History, here, is told through the lives of ordinary people. The narrative distills the imagined history and geography, mapping a space where history and legend meet. The fearless hero Sindiki meets his beloved Shahindah before the warrior who organizes an army to re-invade the City of Soba.

The events, based around an image-oriented narrative structure, are intensified by these images. And through various narrative upheavals, the characters’ positions are determined.

The City of Soba is often mentioned as a precise location, amongst its neighbors, giving it both narrative and symbolic significance. The novel connects historical facts, linguistic markers, and citations as intertexts and traces a wide space of anthropological and historical materials.
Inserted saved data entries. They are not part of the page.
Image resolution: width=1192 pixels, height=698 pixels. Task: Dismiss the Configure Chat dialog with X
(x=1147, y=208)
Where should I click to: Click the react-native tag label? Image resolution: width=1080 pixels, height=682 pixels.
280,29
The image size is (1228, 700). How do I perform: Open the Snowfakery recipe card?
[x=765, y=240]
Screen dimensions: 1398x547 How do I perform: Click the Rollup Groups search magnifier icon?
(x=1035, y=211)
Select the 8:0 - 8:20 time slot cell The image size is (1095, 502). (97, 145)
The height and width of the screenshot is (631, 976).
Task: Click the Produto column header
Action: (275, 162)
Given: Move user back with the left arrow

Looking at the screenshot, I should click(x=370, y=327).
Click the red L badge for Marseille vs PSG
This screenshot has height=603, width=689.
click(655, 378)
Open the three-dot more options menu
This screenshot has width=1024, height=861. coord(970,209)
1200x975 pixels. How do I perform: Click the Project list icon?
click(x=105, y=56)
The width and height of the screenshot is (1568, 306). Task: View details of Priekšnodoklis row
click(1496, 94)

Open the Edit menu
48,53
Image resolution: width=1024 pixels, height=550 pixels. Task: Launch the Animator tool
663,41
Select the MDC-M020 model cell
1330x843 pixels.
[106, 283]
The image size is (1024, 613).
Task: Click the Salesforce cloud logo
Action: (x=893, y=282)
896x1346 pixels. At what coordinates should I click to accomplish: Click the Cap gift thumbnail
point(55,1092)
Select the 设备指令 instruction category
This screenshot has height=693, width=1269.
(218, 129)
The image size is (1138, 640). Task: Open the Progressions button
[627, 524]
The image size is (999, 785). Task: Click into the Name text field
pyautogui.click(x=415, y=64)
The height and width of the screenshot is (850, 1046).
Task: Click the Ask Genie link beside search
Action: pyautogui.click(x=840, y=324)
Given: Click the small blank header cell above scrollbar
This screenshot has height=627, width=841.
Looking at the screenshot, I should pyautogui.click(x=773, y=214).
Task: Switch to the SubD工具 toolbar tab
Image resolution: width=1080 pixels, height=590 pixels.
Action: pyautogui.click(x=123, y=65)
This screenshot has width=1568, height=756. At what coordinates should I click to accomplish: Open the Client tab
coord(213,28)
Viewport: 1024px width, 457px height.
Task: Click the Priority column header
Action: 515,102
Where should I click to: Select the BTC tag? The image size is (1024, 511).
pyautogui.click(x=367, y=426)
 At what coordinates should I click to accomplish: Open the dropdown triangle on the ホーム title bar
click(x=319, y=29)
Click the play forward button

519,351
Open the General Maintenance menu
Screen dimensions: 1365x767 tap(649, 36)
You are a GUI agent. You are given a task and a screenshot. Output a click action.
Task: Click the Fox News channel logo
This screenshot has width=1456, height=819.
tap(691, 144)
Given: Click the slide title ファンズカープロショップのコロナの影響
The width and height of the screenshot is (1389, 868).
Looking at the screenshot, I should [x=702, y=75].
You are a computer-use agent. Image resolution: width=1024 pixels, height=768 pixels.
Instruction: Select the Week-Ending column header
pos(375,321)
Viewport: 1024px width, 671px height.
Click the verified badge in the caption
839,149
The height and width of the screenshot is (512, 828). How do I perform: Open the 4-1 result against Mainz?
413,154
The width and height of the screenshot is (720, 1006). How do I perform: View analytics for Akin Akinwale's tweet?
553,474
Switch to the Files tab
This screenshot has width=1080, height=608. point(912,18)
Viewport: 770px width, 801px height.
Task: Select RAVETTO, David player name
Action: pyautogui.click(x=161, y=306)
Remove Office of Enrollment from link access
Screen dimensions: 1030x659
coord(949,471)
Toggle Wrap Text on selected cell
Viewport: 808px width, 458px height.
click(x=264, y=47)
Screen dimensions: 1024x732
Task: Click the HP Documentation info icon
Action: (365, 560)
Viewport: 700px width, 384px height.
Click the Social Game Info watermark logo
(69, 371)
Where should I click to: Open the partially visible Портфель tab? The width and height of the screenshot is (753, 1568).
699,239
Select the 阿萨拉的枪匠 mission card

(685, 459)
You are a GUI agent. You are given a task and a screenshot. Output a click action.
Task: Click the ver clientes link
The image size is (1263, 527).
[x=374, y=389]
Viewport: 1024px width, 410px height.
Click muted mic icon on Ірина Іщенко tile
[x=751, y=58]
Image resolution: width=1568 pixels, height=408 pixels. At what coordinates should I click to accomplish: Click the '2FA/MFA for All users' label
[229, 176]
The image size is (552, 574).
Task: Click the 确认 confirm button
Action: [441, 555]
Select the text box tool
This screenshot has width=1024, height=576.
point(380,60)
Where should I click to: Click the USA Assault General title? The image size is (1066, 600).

It does use the past to project criticisms onto our current reality, yet such critique is not the novel’s central mission. Instead, the novel centrally inscribes human contradictions, as represented by the characters’ actions through war, violence, and the unending ambitious of its narrator.

Bakri’s novelistic project has focused mainly on human tragedy and ontological anthropology’s unanswered questions, with his works exploring the deepest darkness within human nature. Interestingly, this novel has an open ending, with several possibilities, like a number of other classic works that examine the relationship between its characters and their unavoidable destinies.

Nassir al-Sayeid al-Nour is a Sudanese author and critic.